[[ MATERIAL SUPPLIED, beginning ]]

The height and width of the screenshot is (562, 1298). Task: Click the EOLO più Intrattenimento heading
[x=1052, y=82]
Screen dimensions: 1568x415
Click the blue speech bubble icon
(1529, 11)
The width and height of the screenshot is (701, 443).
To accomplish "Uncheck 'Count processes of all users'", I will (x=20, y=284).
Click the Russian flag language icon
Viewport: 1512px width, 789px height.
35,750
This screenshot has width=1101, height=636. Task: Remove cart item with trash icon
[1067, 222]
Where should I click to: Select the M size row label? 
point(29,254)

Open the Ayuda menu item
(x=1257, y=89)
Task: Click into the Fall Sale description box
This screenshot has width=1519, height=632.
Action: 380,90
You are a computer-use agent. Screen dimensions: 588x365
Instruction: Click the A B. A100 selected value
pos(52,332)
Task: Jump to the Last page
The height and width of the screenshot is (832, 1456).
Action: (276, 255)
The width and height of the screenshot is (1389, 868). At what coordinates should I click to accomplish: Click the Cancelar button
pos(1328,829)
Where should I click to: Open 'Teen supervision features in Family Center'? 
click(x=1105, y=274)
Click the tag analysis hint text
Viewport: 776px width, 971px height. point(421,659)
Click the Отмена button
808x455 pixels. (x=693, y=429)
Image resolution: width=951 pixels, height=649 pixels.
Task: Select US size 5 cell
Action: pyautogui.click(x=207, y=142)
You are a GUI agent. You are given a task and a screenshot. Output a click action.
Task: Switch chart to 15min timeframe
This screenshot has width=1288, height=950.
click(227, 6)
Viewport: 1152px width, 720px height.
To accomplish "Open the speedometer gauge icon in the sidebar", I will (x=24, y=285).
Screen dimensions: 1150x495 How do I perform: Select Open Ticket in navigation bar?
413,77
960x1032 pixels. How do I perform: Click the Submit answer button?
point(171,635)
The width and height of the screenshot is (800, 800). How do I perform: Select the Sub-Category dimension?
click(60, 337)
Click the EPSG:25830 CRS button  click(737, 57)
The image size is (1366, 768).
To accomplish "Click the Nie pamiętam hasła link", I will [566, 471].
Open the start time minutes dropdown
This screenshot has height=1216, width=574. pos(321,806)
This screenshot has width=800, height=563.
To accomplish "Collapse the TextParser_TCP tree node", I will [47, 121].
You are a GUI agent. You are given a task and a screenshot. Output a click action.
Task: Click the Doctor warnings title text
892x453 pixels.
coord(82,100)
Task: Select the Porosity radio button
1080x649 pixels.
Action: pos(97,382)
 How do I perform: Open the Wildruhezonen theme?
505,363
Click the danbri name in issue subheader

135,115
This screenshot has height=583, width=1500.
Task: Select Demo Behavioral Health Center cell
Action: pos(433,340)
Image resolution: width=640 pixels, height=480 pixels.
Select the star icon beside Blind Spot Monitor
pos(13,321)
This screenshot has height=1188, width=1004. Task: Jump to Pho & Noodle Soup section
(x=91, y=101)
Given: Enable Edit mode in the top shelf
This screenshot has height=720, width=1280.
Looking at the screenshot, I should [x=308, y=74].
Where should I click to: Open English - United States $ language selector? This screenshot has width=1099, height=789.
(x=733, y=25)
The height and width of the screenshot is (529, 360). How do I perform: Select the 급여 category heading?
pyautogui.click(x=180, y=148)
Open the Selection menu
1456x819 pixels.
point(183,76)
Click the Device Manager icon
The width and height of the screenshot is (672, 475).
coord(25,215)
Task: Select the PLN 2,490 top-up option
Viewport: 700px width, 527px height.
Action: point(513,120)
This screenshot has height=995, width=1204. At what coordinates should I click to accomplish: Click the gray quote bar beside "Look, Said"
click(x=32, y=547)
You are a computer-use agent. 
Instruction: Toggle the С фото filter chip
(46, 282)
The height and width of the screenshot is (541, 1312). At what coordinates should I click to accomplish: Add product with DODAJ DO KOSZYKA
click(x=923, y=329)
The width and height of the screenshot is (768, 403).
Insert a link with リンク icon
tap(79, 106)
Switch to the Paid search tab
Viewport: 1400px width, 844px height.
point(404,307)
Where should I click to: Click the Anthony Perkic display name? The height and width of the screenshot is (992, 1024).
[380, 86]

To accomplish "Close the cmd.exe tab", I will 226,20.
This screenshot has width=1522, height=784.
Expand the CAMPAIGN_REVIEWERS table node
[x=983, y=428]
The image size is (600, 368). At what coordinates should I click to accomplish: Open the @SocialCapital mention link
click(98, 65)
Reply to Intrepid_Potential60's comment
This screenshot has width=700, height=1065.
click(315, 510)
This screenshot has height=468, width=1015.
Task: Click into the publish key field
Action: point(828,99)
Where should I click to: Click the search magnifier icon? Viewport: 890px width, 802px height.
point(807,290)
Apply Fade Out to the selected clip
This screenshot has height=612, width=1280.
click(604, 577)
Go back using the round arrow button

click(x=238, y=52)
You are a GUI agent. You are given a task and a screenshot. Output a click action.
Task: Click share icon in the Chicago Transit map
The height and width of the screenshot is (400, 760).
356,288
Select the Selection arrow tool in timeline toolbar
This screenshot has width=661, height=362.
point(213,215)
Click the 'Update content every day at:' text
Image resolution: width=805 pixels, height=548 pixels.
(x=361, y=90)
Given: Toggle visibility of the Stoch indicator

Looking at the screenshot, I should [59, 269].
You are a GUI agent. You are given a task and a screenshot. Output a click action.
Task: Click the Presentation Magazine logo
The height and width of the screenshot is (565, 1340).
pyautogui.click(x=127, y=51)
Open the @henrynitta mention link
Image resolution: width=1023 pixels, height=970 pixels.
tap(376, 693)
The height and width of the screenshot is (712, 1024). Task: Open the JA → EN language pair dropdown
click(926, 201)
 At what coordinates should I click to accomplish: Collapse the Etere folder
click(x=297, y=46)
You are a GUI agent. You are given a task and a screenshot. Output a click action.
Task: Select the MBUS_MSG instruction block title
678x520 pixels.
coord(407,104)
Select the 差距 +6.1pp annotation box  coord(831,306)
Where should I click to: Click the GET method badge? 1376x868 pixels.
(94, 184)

[[ MATERIAL SUPPLIED, end ]]

* _PROBLEM_
Print the records again in full, exactly as they appear above.

* _ANSWER SPACE_
The height and width of the screenshot is (562, 1298). Task: Click the EOLO più Intrattenimento heading
[x=1052, y=82]
Screen dimensions: 1568x415
Click the blue speech bubble icon
(1529, 11)
The width and height of the screenshot is (701, 443).
To accomplish "Uncheck 'Count processes of all users'", I will (x=20, y=284).
Click the Russian flag language icon
Viewport: 1512px width, 789px height.
35,750
This screenshot has width=1101, height=636. Task: Remove cart item with trash icon
[1067, 222]
Where should I click to: Select the M size row label? 
point(29,254)

Open the Ayuda menu item
(x=1257, y=89)
Task: Click into the Fall Sale description box
This screenshot has width=1519, height=632.
Action: 380,90
You are a computer-use agent. Screen dimensions: 588x365
Instruction: Click the A B. A100 selected value
pos(52,332)
Task: Jump to the Last page
The height and width of the screenshot is (832, 1456).
Action: (276, 255)
The width and height of the screenshot is (1389, 868). At what coordinates should I click to accomplish: Click the Cancelar button
pos(1328,829)
Where should I click to: Open 'Teen supervision features in Family Center'? 
click(x=1105, y=274)
Click the tag analysis hint text
Viewport: 776px width, 971px height. point(421,659)
Click the Отмена button
808x455 pixels. (x=693, y=429)
Image resolution: width=951 pixels, height=649 pixels.
Task: Select US size 5 cell
Action: pyautogui.click(x=207, y=142)
You are a GUI agent. You are given a task and a screenshot. Output a click action.
Task: Switch chart to 15min timeframe
This screenshot has width=1288, height=950.
click(227, 6)
Viewport: 1152px width, 720px height.
To accomplish "Open the speedometer gauge icon in the sidebar", I will (x=24, y=285).
Screen dimensions: 1150x495 How do I perform: Select Open Ticket in navigation bar?
413,77
960x1032 pixels. How do I perform: Click the Submit answer button?
point(171,635)
The width and height of the screenshot is (800, 800). How do I perform: Select the Sub-Category dimension?
click(60, 337)
Click the EPSG:25830 CRS button  click(737, 57)
The image size is (1366, 768).
To accomplish "Click the Nie pamiętam hasła link", I will [566, 471].
Open the start time minutes dropdown
This screenshot has height=1216, width=574. pos(321,806)
This screenshot has width=800, height=563.
To accomplish "Collapse the TextParser_TCP tree node", I will [47, 121].
You are a GUI agent. You are given a task and a screenshot. Output a click action.
Task: Click the Doctor warnings title text
892x453 pixels.
coord(82,100)
Task: Select the Porosity radio button
1080x649 pixels.
Action: pos(97,382)
 How do I perform: Open the Wildruhezonen theme?
505,363
Click the danbri name in issue subheader

135,115
This screenshot has height=583, width=1500.
Task: Select Demo Behavioral Health Center cell
Action: pos(433,340)
Image resolution: width=640 pixels, height=480 pixels.
Select the star icon beside Blind Spot Monitor
pos(13,321)
This screenshot has height=1188, width=1004. Task: Jump to Pho & Noodle Soup section
(x=91, y=101)
Given: Enable Edit mode in the top shelf
This screenshot has height=720, width=1280.
Looking at the screenshot, I should [x=308, y=74].
Where should I click to: Open English - United States $ language selector? This screenshot has width=1099, height=789.
(x=733, y=25)
The height and width of the screenshot is (529, 360). How do I perform: Select the 급여 category heading?
pyautogui.click(x=180, y=148)
Open the Selection menu
1456x819 pixels.
point(183,76)
Click the Device Manager icon
The width and height of the screenshot is (672, 475).
coord(25,215)
Task: Select the PLN 2,490 top-up option
Viewport: 700px width, 527px height.
Action: point(513,120)
This screenshot has height=995, width=1204. At what coordinates should I click to accomplish: Click the gray quote bar beside "Look, Said"
click(x=32, y=547)
You are a computer-use agent. 
Instruction: Toggle the С фото filter chip
(46, 282)
The height and width of the screenshot is (541, 1312). At what coordinates should I click to accomplish: Add product with DODAJ DO KOSZYKA
click(x=923, y=329)
The width and height of the screenshot is (768, 403).
Insert a link with リンク icon
tap(79, 106)
Switch to the Paid search tab
Viewport: 1400px width, 844px height.
point(404,307)
Where should I click to: Click the Anthony Perkic display name? The height and width of the screenshot is (992, 1024).
[380, 86]

To accomplish "Close the cmd.exe tab", I will 226,20.
This screenshot has width=1522, height=784.
Expand the CAMPAIGN_REVIEWERS table node
[x=983, y=428]
The image size is (600, 368). At what coordinates should I click to accomplish: Open the @SocialCapital mention link
click(98, 65)
Reply to Intrepid_Potential60's comment
This screenshot has width=700, height=1065.
click(315, 510)
This screenshot has height=468, width=1015.
Task: Click into the publish key field
Action: point(828,99)
Where should I click to: Click the search magnifier icon? Viewport: 890px width, 802px height.
point(807,290)
Apply Fade Out to the selected clip
This screenshot has height=612, width=1280.
click(604, 577)
Go back using the round arrow button

click(x=238, y=52)
You are a GUI agent. You are given a task and a screenshot. Output a click action.
Task: Click share icon in the Chicago Transit map
The height and width of the screenshot is (400, 760).
356,288
Select the Selection arrow tool in timeline toolbar
This screenshot has width=661, height=362.
point(213,215)
Click the 'Update content every day at:' text
Image resolution: width=805 pixels, height=548 pixels.
(x=361, y=90)
Given: Toggle visibility of the Stoch indicator

Looking at the screenshot, I should [59, 269].
You are a GUI agent. You are given a task and a screenshot. Output a click action.
Task: Click the Presentation Magazine logo
The height and width of the screenshot is (565, 1340).
pyautogui.click(x=127, y=51)
Open the @henrynitta mention link
Image resolution: width=1023 pixels, height=970 pixels.
tap(376, 693)
The height and width of the screenshot is (712, 1024). Task: Open the JA → EN language pair dropdown
click(926, 201)
 At what coordinates should I click to accomplish: Collapse the Etere folder
click(x=297, y=46)
You are a GUI agent. You are given a task and a screenshot. Output a click action.
Task: Select the MBUS_MSG instruction block title
678x520 pixels.
coord(407,104)
Select the 差距 +6.1pp annotation box  coord(831,306)
Where should I click to: Click the GET method badge? 1376x868 pixels.
(94, 184)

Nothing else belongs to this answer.